Tras casi 3 años corriendo solo con sandalias, debo confesar que empecé a sentir cierta superioridad hacia quienes corrían con zapatos. «¡Insensatos!», pensaba. «¿Por qué llevar esas prisiones con cordones cuando podrías dejar que tus pies respiren y correr más ligero con sandalias, o con nada en absoluto?». Hay sin duda algo de verdad en esa pregunta, sobre todo si vives en Santa Cruz, California, como yo entonces, donde el clima es de lo más suave y los senderos son casi todos fáciles caminos de tierra en bosques de secuoyas que, en el peor de los casos, se humedecen un poco cuando llueve.
Al mudarme a las montañas del País Vasco en España en septiembre del año pasado, enseguida vi hasta qué punto mi perspectiva era limitada; al enfrentarme a zarzas que me arrancaban la piel del empeine, largos tramos inevitables de barro hasta la pantorrilla después de la lluvia y crestas llenas de pequeñas rocas puntiagudas, supe que dejar las sandalias y pasarme a un buen par de zapatillas haría que mis carreras aquí fueran muchísimo más eficientes y cómodas.

Mi búsqueda me llevó a las Freet Feldoms, y di en el clavo. Se sienten como zapatillas mágicas con dibujo de la suela de neumático en la parte inferior. Son tan ligeras como mis sandalias y no restringen en absoluto el movimiento natural de mis pies. Me han permitido ir más lejos, durante más tiempo y más rápido por los bucólicos senderos de las montañas vascas, sin ampollas y con muchos menos resbalones en el barro. Son los únicos zapatos que uso ahora para correr y hacer senderismo; mis Feldoms llevan más de mil km y no veo señales de que no puedan acompañarme otros mil km más.
Uso mis Freet para cualquier tipo de carrera o caminata sobre cualquier tipo de camino o pavimento, pero mi estilo preferido es hacer carreras largas y relajadas sobre la tierra, la piedra y los prados de hierba de las montañas.
Mi viaje más reciente con mis Feldoms fue una aventura de 3 días y 80 millas desde San Sebastián hasta Bilbao por el Camino de Santiago (puedes leer un poco más sobre ello aquí, si te apetece).

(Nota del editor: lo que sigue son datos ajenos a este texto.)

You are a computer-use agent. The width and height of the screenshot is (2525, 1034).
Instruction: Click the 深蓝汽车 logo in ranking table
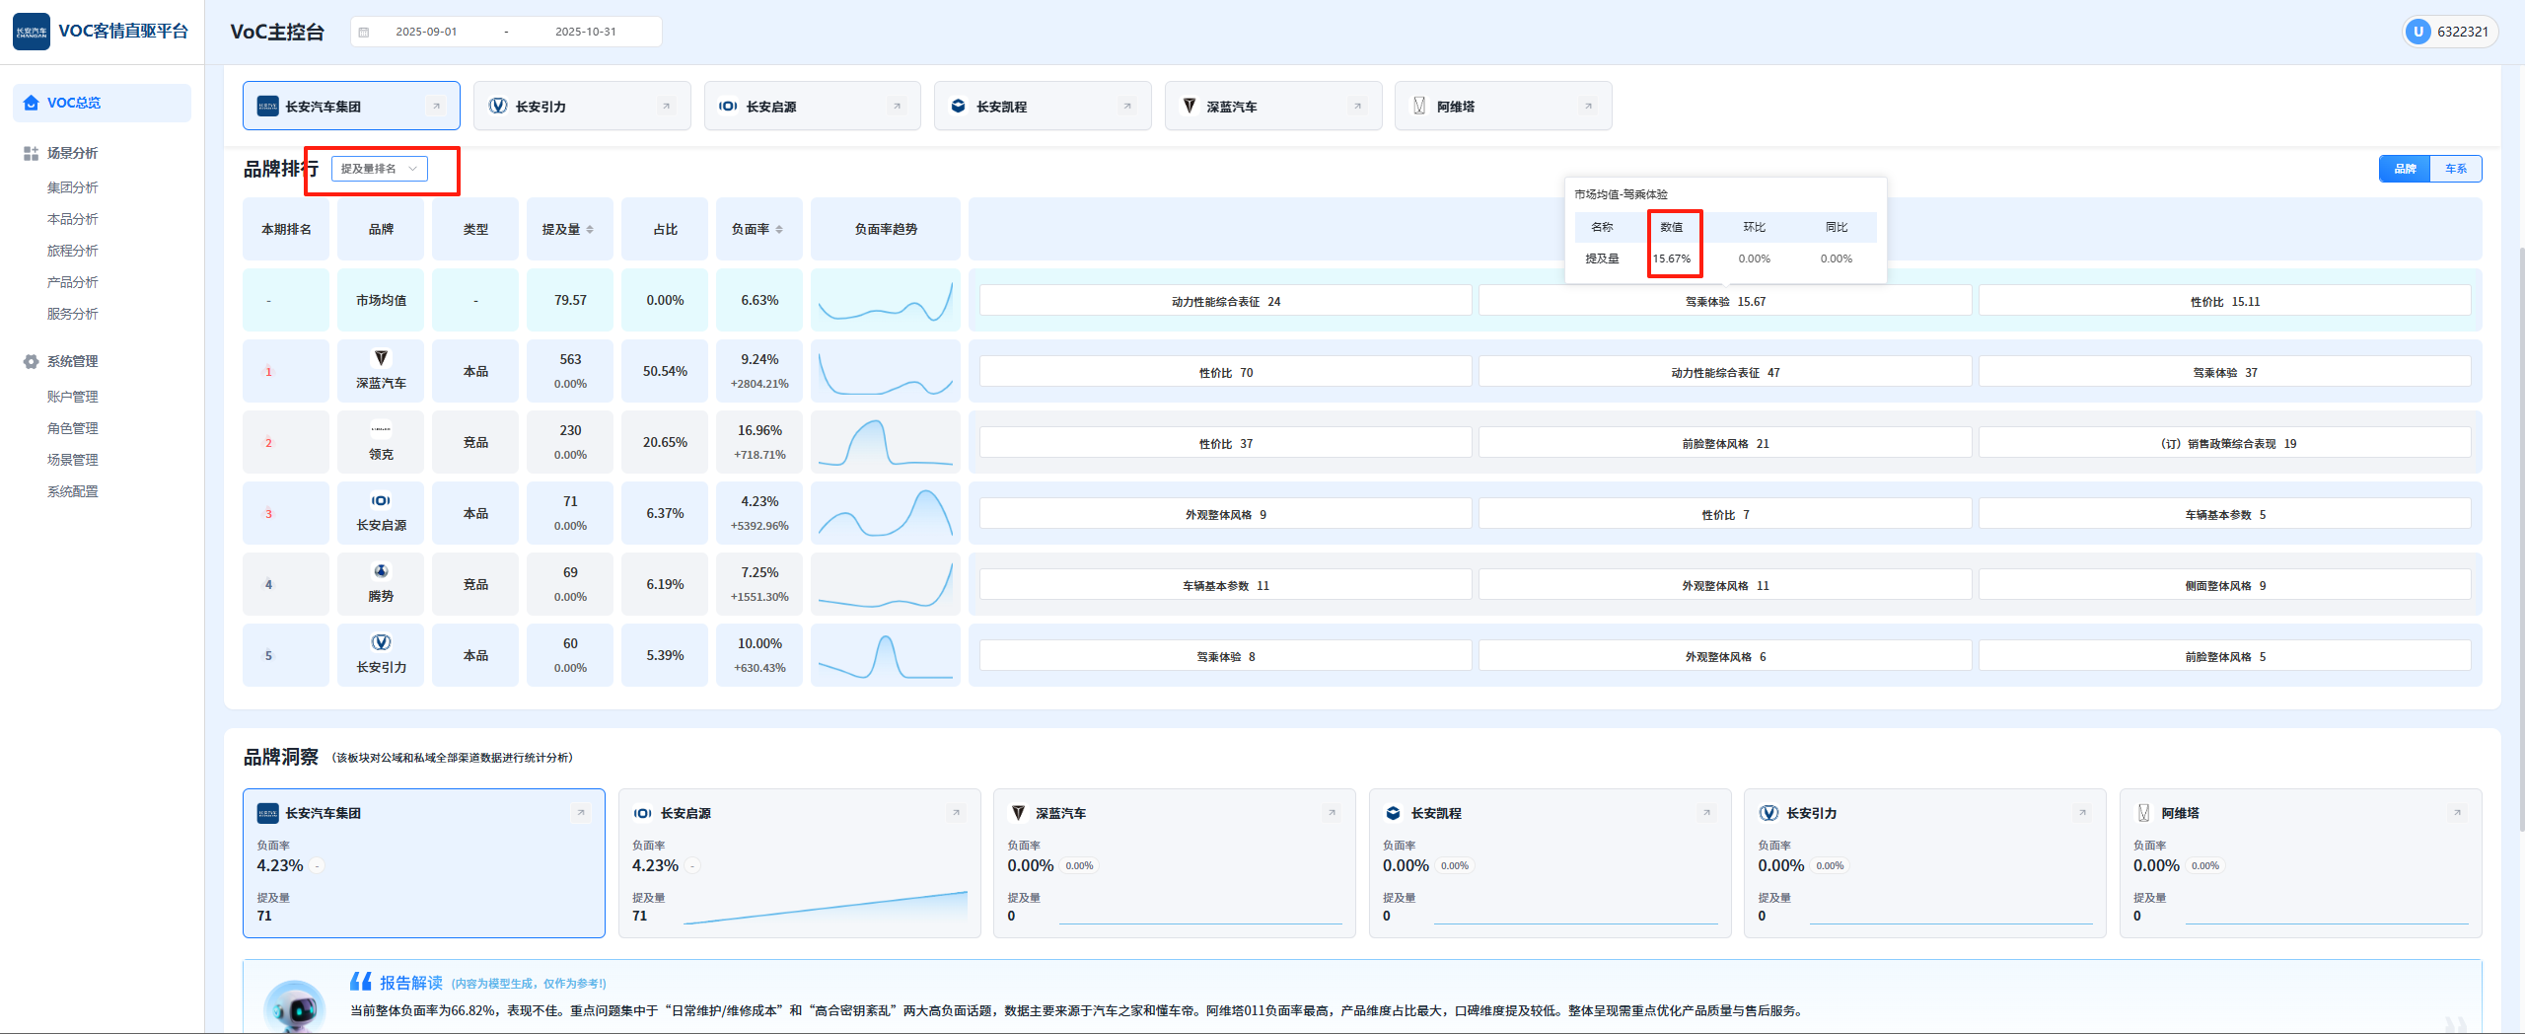tap(381, 358)

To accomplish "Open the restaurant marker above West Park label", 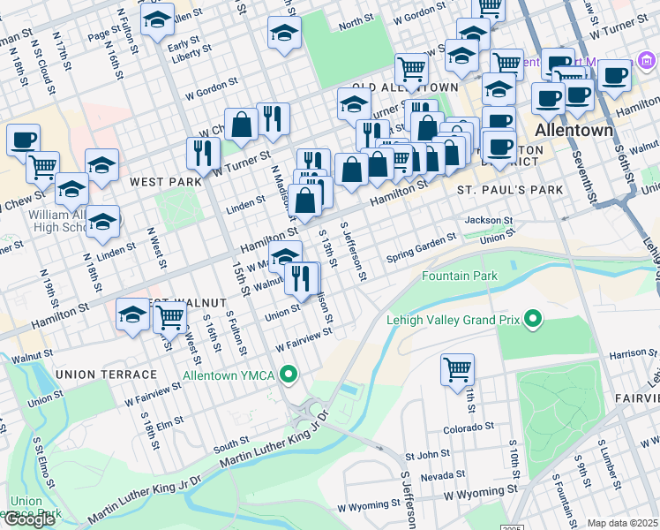I will [204, 152].
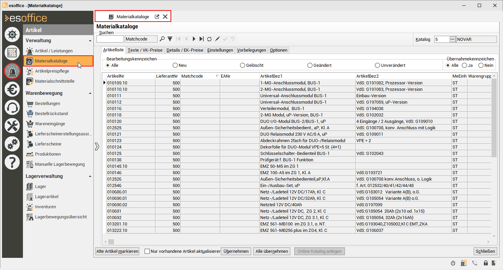Click the stopwatch icon in status bar
Image resolution: width=503 pixels, height=270 pixels.
click(x=453, y=263)
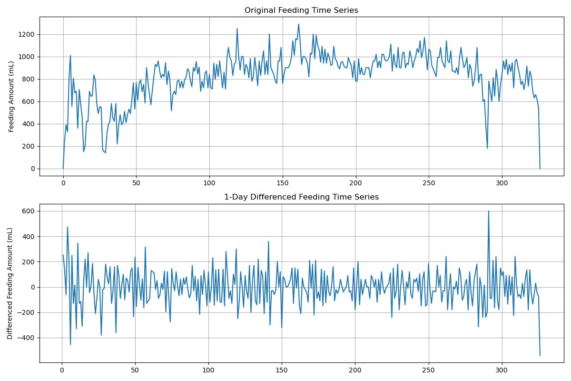Click x-axis tick 300 under the bottom chart
Image resolution: width=571 pixels, height=381 pixels.
[502, 370]
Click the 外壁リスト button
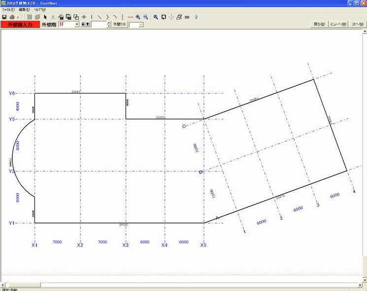 [x=120, y=24]
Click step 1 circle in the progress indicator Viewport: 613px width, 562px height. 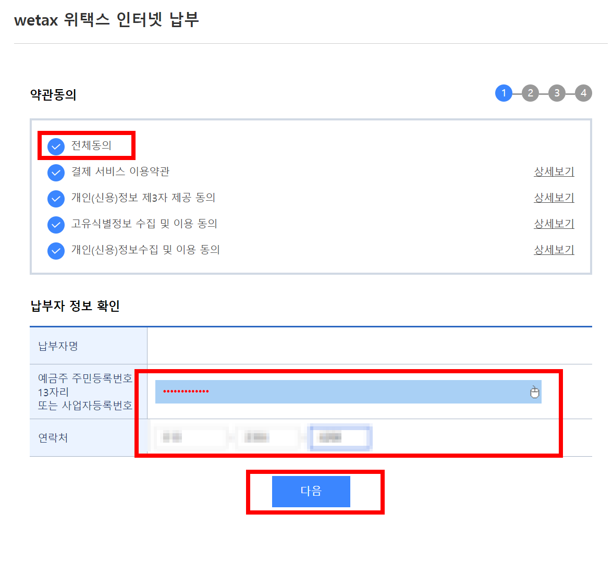(504, 93)
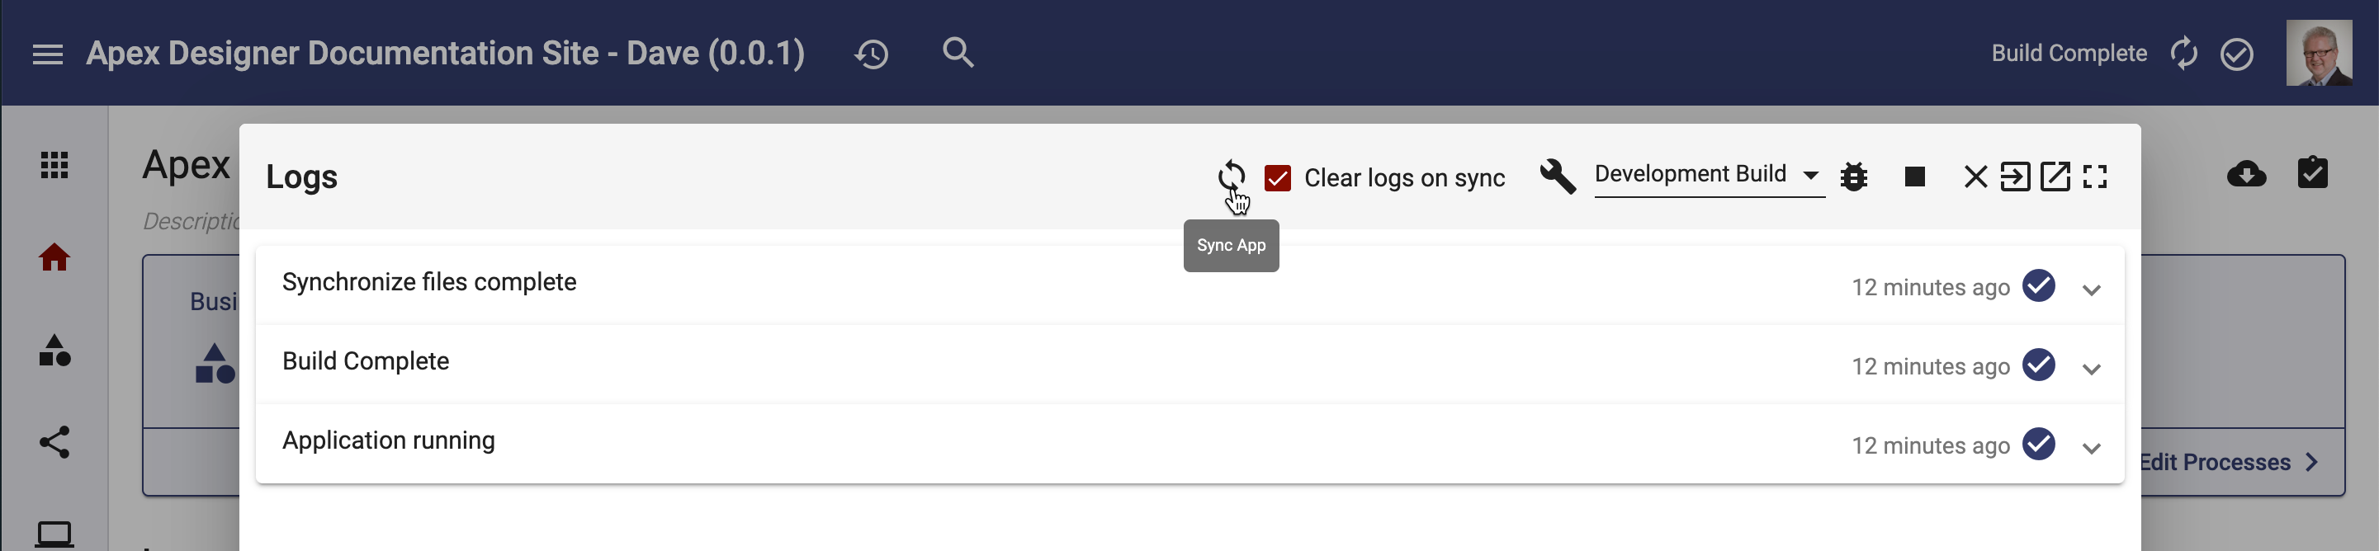The image size is (2379, 551).
Task: Click the debug bug icon
Action: click(x=1854, y=176)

Dentro de unos meses serán mi montura elegida para la Ehunmilak: una carrera a pie en el País Vasco de más de 100 millas y 10.000 m de desnivel positivo. Quizá en los días de verano por senderos fáciles las sandalias sigan teniendo un lugar en mi arsenal; pero para esta carrera, para todo mi entrenamiento y para muchos otros sueños de montaña entre medias y más allá, las Feldom son mis compañeras de sendero preferidas.